One potential explanation for this apparent anomaly is that the cache of
silver and bronze in the basement represents a collection of more valuable
table items gathered up from the rooms around the atrium and peristyle,
where they may have been used instead of, or alongside, pottery. In his
publication of the silver plate, Kenneth Painter argues that the collection
represented eight place settings, and points out that this number is suited
to formal dining outdoors, rather than to indoor banquets, where couches
were normally set up to hold groups of six or nine diners. Nevertheless, he
also raises the possibility that there was a special dining set for the dominus
himself, which may have included vessels of gold and/or precious stones,
and which was not stored along with the silver (Painter 2001, 40–41). If
this were the case, then a set of eight place settings to complement it would
make perfect sense for dining indoors.
The small numbers and wide distribution of the ceramic items suggest
the possibility that some may have been the residue of food and drink
taken in different rooms and not cleared away before the abandonment
of the house. (Comparable untidiness before the abandonment of a house
has been observed in other cultural contexts: Schiffer 1996, 97–98.) Their
widespread occurrence raises a question about modes of consumption in
such large, wealthy households outside the formal banquet or cena.
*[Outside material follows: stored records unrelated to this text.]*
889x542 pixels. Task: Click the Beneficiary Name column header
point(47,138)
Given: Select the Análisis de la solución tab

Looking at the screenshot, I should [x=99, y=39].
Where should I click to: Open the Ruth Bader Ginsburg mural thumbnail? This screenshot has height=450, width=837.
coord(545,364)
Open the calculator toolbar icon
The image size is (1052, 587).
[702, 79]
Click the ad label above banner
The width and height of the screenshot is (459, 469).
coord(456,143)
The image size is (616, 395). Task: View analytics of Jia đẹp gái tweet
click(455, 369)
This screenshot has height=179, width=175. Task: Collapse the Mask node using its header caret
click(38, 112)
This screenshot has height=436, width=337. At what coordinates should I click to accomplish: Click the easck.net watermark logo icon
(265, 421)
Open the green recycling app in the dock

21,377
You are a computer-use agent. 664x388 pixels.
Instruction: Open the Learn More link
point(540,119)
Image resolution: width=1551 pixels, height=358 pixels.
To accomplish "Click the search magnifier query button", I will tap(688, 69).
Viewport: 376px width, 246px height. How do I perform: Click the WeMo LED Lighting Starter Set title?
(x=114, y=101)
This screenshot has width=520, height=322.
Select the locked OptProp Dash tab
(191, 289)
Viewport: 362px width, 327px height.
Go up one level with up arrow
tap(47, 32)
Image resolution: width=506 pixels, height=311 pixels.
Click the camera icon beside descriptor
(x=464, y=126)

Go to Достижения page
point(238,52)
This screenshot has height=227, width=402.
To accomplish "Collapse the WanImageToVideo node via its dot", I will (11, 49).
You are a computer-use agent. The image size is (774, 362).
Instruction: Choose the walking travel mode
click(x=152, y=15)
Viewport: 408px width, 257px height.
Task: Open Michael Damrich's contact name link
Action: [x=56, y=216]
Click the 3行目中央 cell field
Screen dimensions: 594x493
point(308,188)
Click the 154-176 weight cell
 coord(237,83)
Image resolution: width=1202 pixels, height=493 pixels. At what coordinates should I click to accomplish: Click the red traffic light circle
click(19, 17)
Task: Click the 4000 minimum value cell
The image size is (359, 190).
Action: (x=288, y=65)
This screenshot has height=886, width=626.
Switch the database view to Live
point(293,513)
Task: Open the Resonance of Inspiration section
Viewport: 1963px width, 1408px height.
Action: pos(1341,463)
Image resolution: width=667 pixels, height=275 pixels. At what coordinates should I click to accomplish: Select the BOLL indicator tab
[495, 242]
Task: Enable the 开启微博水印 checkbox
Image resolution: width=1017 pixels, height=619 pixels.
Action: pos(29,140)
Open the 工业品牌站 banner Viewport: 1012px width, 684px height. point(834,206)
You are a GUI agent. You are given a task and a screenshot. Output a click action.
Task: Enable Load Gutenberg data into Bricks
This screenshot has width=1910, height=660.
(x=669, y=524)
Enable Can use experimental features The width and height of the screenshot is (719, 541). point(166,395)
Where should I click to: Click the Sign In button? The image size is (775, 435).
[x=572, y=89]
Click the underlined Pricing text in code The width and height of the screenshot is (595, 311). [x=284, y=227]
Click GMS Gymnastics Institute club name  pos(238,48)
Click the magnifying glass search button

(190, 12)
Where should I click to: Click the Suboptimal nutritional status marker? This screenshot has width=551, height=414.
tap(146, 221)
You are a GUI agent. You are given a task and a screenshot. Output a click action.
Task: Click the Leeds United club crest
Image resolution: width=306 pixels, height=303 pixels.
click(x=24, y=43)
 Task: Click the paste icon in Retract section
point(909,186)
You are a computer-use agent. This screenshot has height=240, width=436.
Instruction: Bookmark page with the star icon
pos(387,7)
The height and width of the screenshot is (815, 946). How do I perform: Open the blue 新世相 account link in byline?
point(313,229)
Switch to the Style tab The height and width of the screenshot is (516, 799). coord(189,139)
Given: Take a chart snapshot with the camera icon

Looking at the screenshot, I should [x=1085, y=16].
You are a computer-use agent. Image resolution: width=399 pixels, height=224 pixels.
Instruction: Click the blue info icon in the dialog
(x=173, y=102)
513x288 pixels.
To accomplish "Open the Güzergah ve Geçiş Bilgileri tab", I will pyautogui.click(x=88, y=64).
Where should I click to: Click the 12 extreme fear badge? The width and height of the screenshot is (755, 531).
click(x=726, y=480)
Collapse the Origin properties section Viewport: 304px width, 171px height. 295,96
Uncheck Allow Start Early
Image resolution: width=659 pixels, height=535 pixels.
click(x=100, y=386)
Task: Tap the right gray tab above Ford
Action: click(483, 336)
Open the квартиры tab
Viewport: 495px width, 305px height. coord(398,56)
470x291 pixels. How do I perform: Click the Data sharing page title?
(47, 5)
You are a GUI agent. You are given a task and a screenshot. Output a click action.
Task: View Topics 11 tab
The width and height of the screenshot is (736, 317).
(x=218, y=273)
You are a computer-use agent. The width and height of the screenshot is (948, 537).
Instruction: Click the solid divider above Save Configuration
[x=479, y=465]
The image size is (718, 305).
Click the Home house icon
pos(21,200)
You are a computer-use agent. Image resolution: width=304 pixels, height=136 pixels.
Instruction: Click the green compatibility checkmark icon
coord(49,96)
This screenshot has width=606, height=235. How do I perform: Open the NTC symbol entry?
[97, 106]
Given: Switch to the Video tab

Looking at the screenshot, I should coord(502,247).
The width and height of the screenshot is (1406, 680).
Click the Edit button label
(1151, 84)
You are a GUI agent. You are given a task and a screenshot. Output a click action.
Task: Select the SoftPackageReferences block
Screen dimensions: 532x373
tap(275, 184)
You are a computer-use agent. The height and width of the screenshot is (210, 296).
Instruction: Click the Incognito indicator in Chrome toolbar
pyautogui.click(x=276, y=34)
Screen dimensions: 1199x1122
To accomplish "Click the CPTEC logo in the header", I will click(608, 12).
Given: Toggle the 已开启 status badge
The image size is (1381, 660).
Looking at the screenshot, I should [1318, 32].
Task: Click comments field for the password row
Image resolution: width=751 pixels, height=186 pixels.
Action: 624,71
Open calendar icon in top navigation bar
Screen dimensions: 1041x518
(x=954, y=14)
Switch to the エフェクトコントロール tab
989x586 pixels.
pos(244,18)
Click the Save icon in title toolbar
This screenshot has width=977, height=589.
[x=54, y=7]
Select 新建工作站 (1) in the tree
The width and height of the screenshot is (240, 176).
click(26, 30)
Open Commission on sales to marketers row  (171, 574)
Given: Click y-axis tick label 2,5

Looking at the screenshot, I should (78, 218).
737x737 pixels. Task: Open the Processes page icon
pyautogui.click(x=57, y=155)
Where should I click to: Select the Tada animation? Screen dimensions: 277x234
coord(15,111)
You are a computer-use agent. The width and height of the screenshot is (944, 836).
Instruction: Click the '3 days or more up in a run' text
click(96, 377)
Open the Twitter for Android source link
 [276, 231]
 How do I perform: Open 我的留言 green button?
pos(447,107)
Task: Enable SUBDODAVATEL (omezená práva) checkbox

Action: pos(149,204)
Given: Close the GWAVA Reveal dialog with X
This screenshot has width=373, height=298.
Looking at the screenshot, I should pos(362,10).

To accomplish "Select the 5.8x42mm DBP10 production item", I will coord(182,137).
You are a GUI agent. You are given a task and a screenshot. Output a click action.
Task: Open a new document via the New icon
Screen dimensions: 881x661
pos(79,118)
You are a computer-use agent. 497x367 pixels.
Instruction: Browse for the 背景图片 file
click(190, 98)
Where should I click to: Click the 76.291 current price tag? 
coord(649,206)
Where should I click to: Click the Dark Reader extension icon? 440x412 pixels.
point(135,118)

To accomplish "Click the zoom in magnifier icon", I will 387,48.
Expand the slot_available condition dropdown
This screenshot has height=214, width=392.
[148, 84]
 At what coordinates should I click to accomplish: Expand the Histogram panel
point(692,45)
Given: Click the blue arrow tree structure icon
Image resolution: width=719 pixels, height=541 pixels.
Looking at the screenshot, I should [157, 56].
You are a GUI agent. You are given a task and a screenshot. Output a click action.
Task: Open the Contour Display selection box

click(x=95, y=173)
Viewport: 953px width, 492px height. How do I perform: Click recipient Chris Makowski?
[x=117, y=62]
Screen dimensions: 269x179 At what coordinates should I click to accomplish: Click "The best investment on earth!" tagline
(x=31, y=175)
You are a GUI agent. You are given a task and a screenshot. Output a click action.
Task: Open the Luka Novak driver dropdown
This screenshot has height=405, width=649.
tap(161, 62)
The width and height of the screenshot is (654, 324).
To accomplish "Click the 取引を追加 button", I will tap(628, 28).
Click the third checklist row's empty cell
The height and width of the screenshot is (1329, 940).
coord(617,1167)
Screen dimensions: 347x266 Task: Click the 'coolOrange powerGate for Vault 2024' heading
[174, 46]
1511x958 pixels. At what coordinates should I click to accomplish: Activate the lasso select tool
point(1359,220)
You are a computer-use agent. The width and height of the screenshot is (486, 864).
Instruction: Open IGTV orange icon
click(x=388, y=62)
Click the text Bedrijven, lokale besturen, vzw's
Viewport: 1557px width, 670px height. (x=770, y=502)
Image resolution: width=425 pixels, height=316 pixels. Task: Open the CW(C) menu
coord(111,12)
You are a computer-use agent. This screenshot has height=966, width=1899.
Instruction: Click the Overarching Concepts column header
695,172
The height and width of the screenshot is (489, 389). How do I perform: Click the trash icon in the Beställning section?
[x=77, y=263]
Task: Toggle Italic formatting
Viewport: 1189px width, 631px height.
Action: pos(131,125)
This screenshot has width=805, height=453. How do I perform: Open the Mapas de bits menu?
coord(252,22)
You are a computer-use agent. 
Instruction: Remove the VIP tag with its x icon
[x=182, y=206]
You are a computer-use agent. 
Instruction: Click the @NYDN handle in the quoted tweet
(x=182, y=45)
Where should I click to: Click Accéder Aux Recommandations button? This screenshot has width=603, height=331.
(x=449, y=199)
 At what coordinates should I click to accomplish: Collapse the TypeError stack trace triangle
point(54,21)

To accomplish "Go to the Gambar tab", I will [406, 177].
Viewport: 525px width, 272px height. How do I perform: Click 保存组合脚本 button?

If they
were resident at the time of the eruption, is it possible that the owner
and his family may have eaten separately or in small groups, rather than
together? Or were the dishes left here by caretakers or workmen taking
refreshments as they redecorated or cleaned the rooms in which they were
found? Again, our knowledge of the context and condition of these items,
and of what may originally have lain alongside them, is not sufficient to
justify a conclusion, but this is a question that might be addressed through
future research into more informal patterns of consumption.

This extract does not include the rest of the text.